Tal vez desde la panza de mi mamá, recuerdo desde que soy muy chica que mi papá siempre me regalaba libros. En mi cumple de 8 yo esperaba alguna Barbie princesa, que nunca tuve como las que tenían mis primas: Barbie negra, Ken ejecutivo, pero recibí de mi padre seis o siete libros de cuentos o novelas para lectores jóvenes. Así como por fuerza de imposición o por confusión de niña inexperta, mi primera publicación tuvo origen en un uso desviado de los textos (por decirlo finamente).
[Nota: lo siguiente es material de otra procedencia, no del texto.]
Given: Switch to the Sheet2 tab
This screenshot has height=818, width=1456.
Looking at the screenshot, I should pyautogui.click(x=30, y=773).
Un buen día me decidí a participar en la revista Billiken de la sección que más me gustaba: De Todo un Poco, con mi poesía preferida que al día de hoy la repito de memoria. Casi casi como si fuese mía. Arranqué una hoja Rivadavia y escribí con letra de hormiguita:
Un canario que ladra si está triste
Que come cartulina en vez de alpiste,
Que se pasea en coche
Y toma sol de noche
Estoy casi segura que no existe.
Florencia Golds
Después vino el tiempo de espera e intriga. En cada edición era hacer volar las páginas hasta la última. Una mañana me ví en un recuadro. La alegría se expandió por las habitaciones de mi casa. El texto estaba acompañado por una ilustración divina de un pajarito en un autito con una sombrilla en la cabeza. Ahí caí en la cuenta de mi craso error: olvidarme de citar a la autora, la sra. María Elena Walsh. Tengo la imagen de mi papá hinchado de alegría, mostrándole la página a sus amigos y estampándome un beso ruidoso, hoy cuando publican una nota mía lo sigue haciendo. Aunque ya por suerte y con más cuidado, lo juro Sr. juez, aprendí a no plagiar.